(Saved entries)
[Start of section]
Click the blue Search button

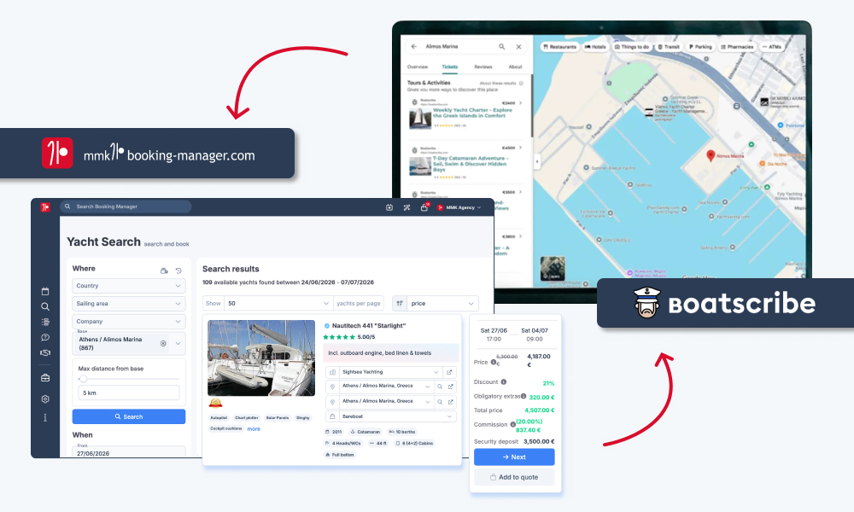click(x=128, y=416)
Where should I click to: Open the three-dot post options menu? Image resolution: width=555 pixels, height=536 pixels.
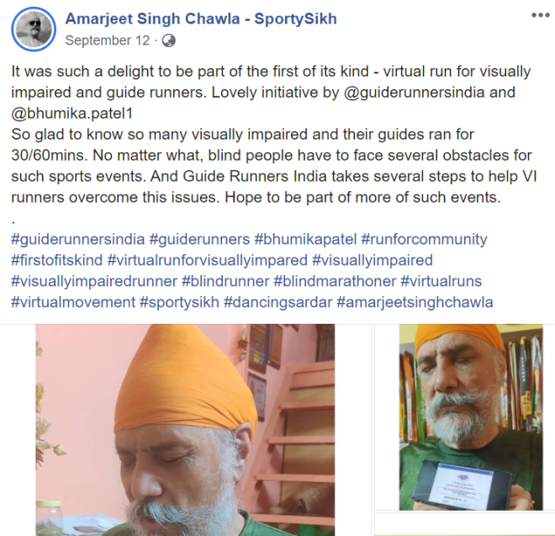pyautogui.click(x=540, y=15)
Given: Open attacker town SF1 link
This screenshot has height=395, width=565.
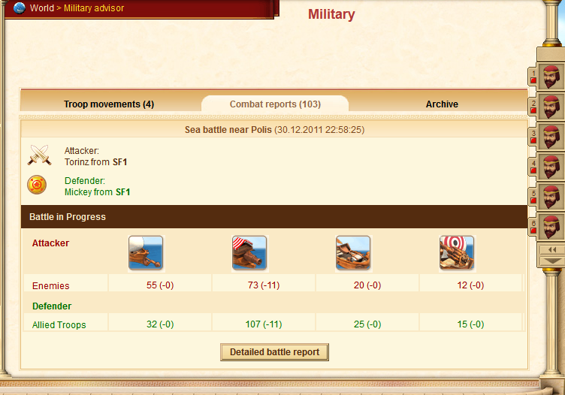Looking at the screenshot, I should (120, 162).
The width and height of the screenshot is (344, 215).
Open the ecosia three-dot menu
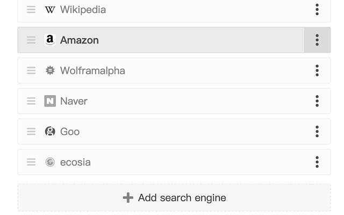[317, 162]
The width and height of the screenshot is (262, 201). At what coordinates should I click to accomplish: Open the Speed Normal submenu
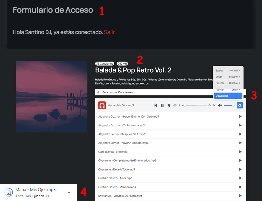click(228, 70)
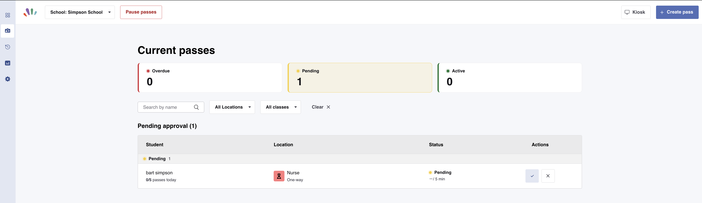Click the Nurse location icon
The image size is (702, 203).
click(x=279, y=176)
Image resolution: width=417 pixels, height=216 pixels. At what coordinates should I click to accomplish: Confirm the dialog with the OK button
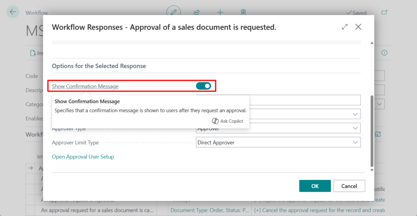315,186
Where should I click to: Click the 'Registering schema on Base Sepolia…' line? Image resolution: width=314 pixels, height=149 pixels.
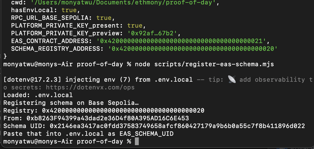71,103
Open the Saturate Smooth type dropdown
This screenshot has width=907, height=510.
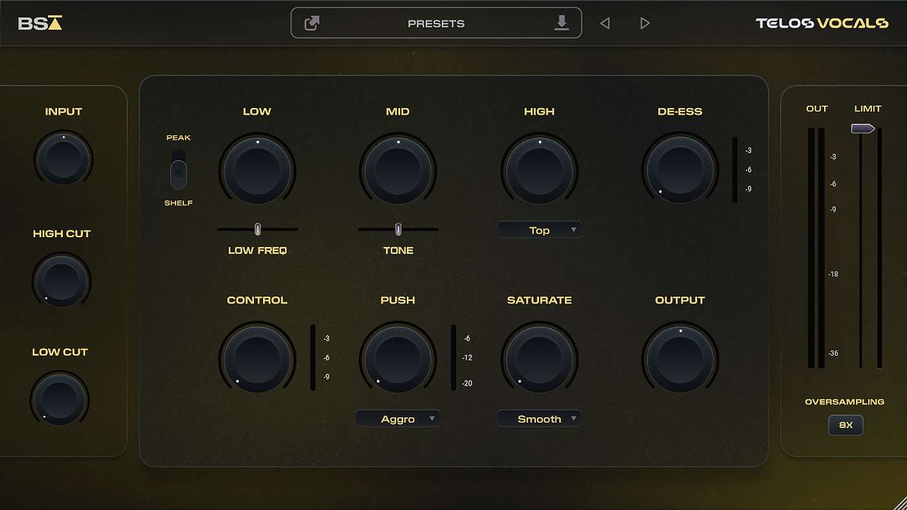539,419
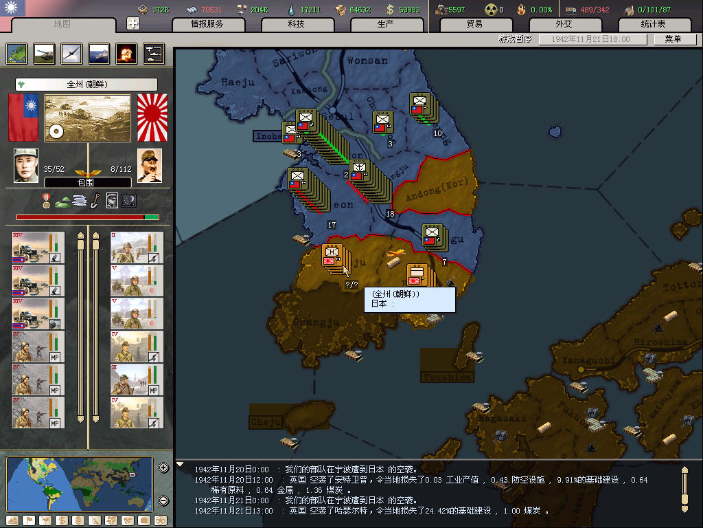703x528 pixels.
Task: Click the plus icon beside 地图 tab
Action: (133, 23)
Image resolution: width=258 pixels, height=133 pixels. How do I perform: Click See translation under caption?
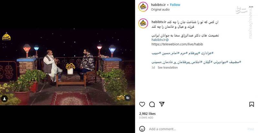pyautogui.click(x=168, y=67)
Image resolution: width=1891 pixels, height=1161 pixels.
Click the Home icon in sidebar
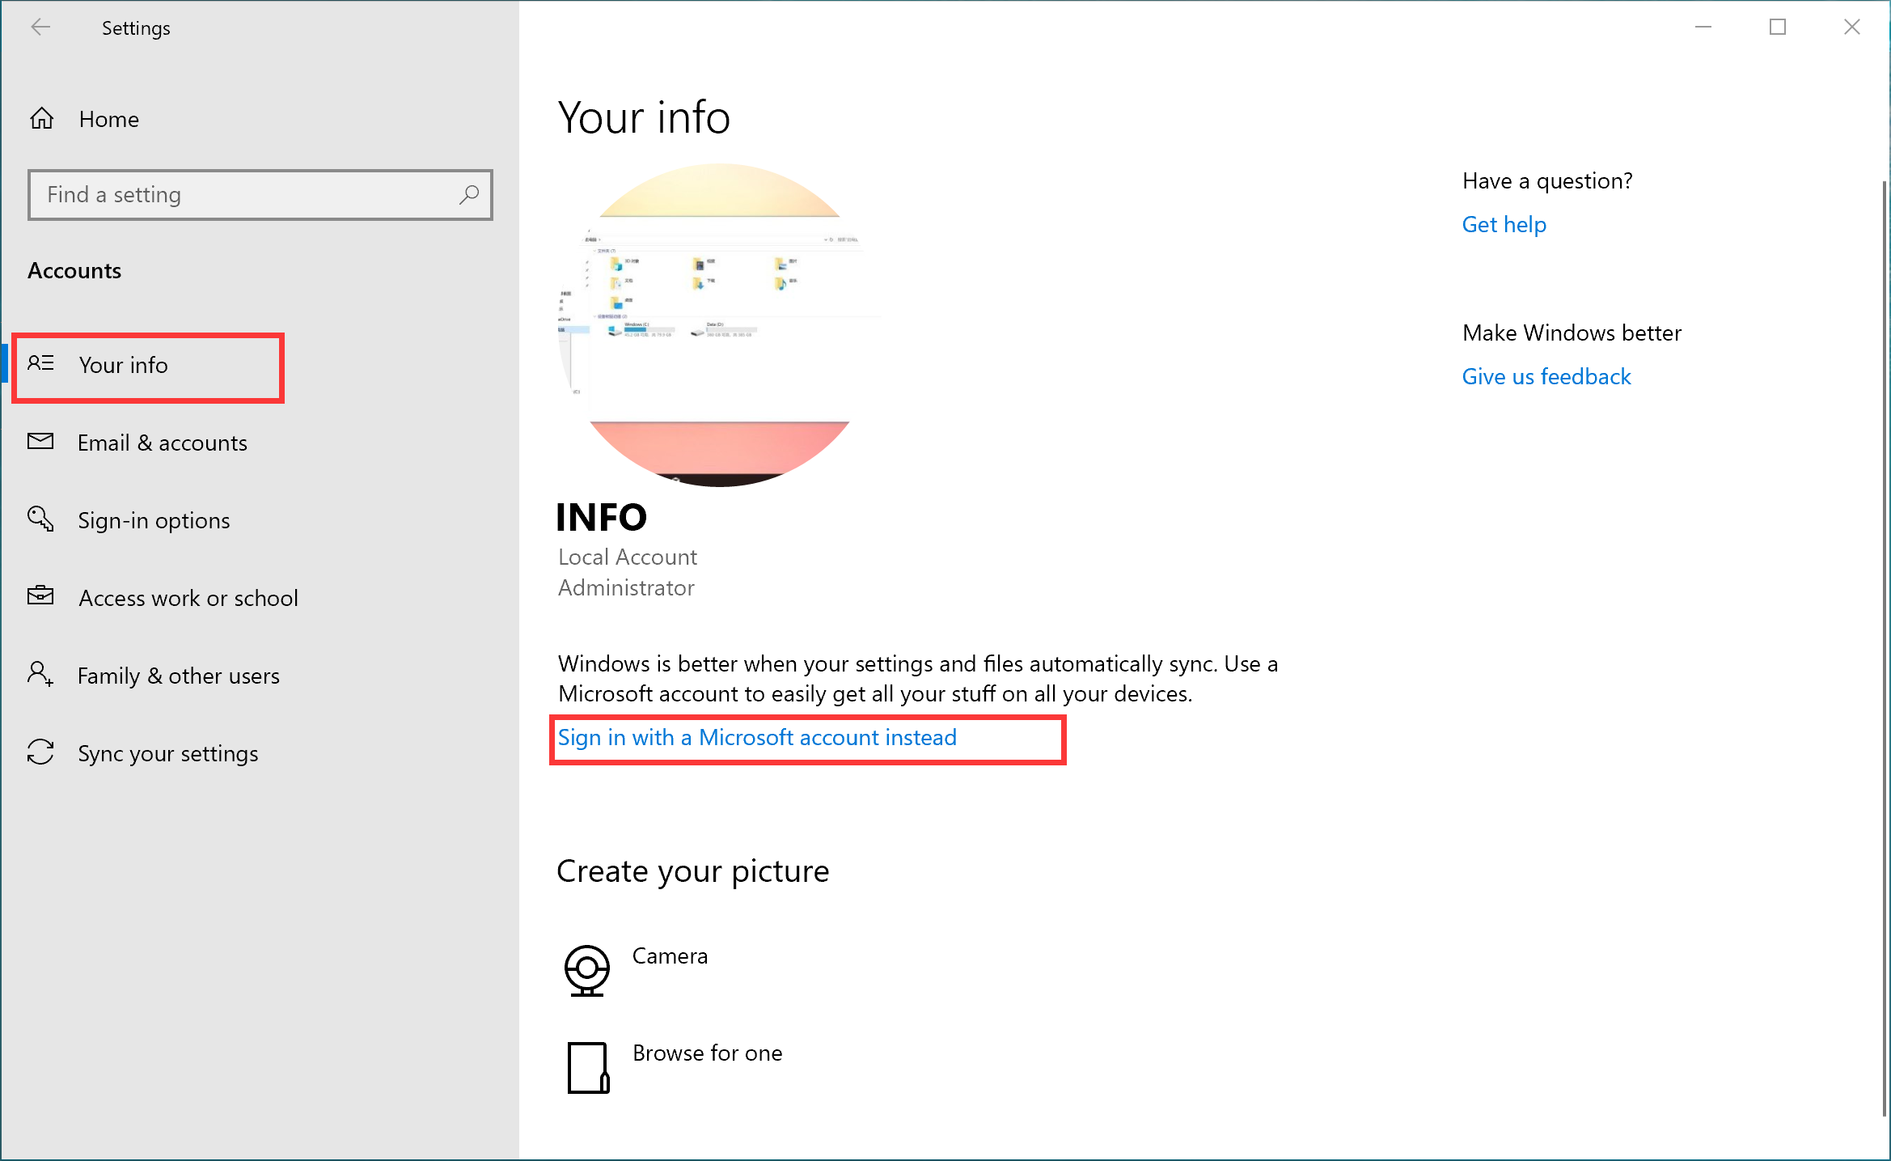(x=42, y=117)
[End of section]
■ **What is needed**
Drop the images and repeat the data exactly.

■ **Answer to this exercise**
Click the blue Search button

click(x=128, y=416)
Where should I click to: Open the three-dot post options menu? Image resolution: width=555 pixels, height=536 pixels.
pyautogui.click(x=540, y=15)
Given: Open attacker town SF1 link
This screenshot has height=395, width=565.
Looking at the screenshot, I should (120, 162).
The width and height of the screenshot is (344, 215).
Open the ecosia three-dot menu
[317, 162]
The width and height of the screenshot is (262, 201). At what coordinates should I click to accomplish: Open the Speed Normal submenu
click(228, 70)
Click the Nurse location icon
The image size is (702, 203).
click(x=279, y=176)
Image resolution: width=417 pixels, height=216 pixels. At what coordinates should I click to accomplish: Confirm the dialog with the OK button
315,186
Where should I click to: Click the 'Registering schema on Base Sepolia…' line? Image resolution: width=314 pixels, height=149 pixels.
71,103
Open the Saturate Smooth type dropdown
This screenshot has width=907, height=510.
539,419
703x528 pixels.
Task: Click the plus icon beside 地图 tab
Action: (133, 23)
Image resolution: width=258 pixels, height=133 pixels. How do I perform: Click See translation under caption?
pyautogui.click(x=168, y=67)
Image resolution: width=1891 pixels, height=1161 pixels.
Click the Home icon in sidebar
(x=42, y=117)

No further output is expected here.